# [AUSGANGSTEXT]
* * *
Herausforderungen und Akzeptanzprobleme
Die Online-Ausweisfunktion bisher nur von etwa sechs Prozent der Deutschen aktiv genutzt – es fehlen praktische Anwendungsfälle im Alltag. Außerdem mangelt es an einer breiten Aufklärung über die Funktionen und Vorteile des ePerso. Zudem bestehen noch immer Bedenken bezüglich der Sicherheit und des Datenschutzes, obwohl der ePerso technisch hohe Sicherheitsstandards erfüllt.
Ein weiteres Hindernis war in den Anfangsjahren die Notwendigkeit eines speziellen Kartenlesegeräts, das viele Nutzer:innen abschreckte. Obwohl diese Barriere mittlerweile durch die Nutzung von NFC-fähigen Smartphones weitgehend beseitigt wurde, hat sich die Nutzung der eID bisher nicht signifikant erhöht.
* * *
# [ZUR AUFGABE]
Schreiben Sie aus dem Ausgangstext über den ePerso den Abschnitt ab, der mit den Worten „Herausforderungen und Akzeptanzprobleme“ beginnt und nach „nicht signifikant erhöht.“ endet.

# [DATENTEIL]
* * *
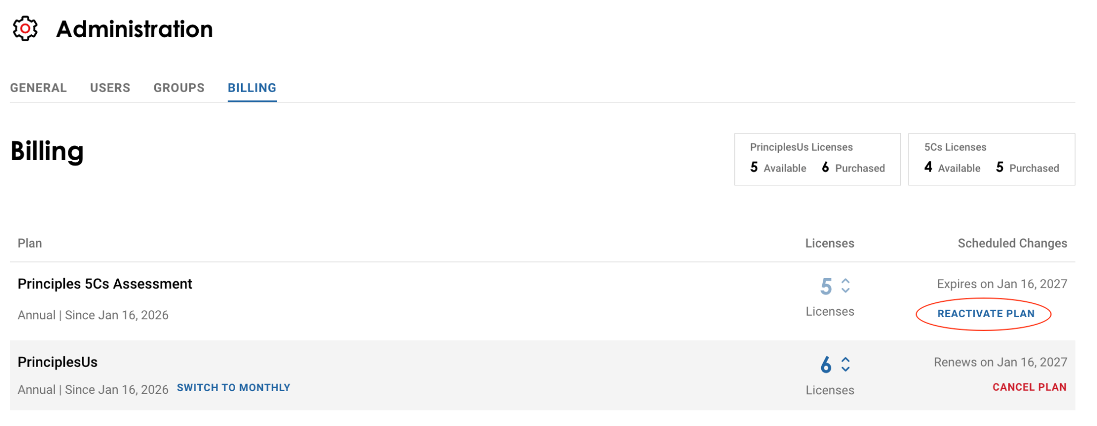Click the Scheduled Changes column header
1097x426 pixels.
tap(1012, 243)
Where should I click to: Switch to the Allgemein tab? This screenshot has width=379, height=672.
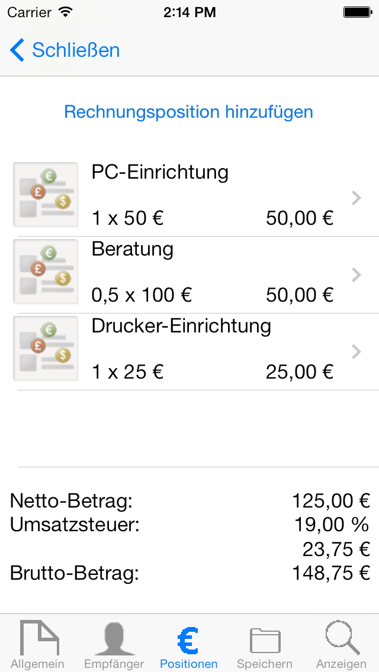[x=37, y=645]
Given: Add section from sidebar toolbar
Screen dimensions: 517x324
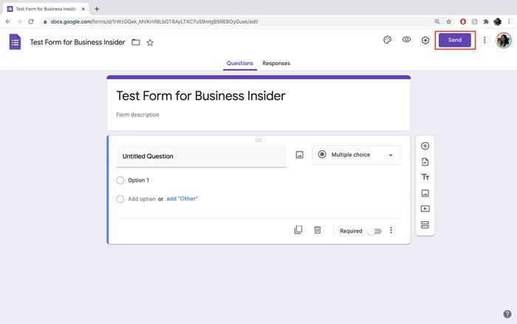Looking at the screenshot, I should click(425, 225).
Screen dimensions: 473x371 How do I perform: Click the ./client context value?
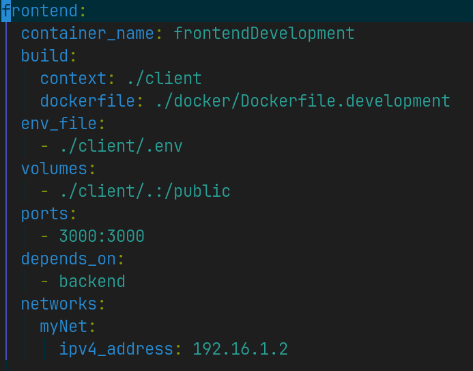pyautogui.click(x=164, y=79)
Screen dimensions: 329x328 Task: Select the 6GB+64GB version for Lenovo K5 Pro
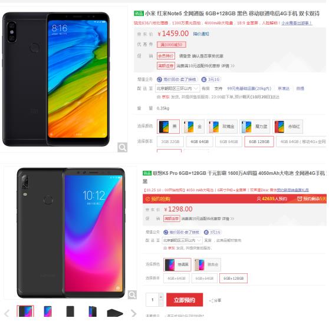[205, 279]
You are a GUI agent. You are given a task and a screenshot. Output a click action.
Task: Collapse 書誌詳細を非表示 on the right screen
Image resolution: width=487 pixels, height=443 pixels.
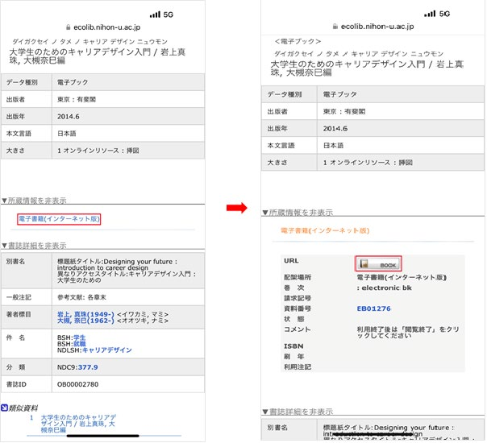click(297, 412)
* * *
# [ANTWORTFELD]
Herausforderungen und Akzeptanzprobleme
Die Online-Ausweisfunktion bisher nur von etwa sechs Prozent der Deutschen aktiv genutzt – es fehlen praktische Anwendungsfälle im Alltag. Außerdem mangelt es an einer breiten Aufklärung über die Funktionen und Vorteile des ePerso. Zudem bestehen noch immer Bedenken bezüglich der Sicherheit und des Datenschutzes, obwohl der ePerso technisch hohe Sicherheitsstandards erfüllt.
Ein weiteres Hindernis war in den Anfangsjahren die Notwendigkeit eines speziellen Kartenlesegeräts, das viele Nutzer:innen abschreckte. Obwohl diese Barriere mittlerweile durch die Nutzung von NFC-fähigen Smartphones weitgehend beseitigt wurde, hat sich die Nutzung der eID bisher nicht signifikant erhöht.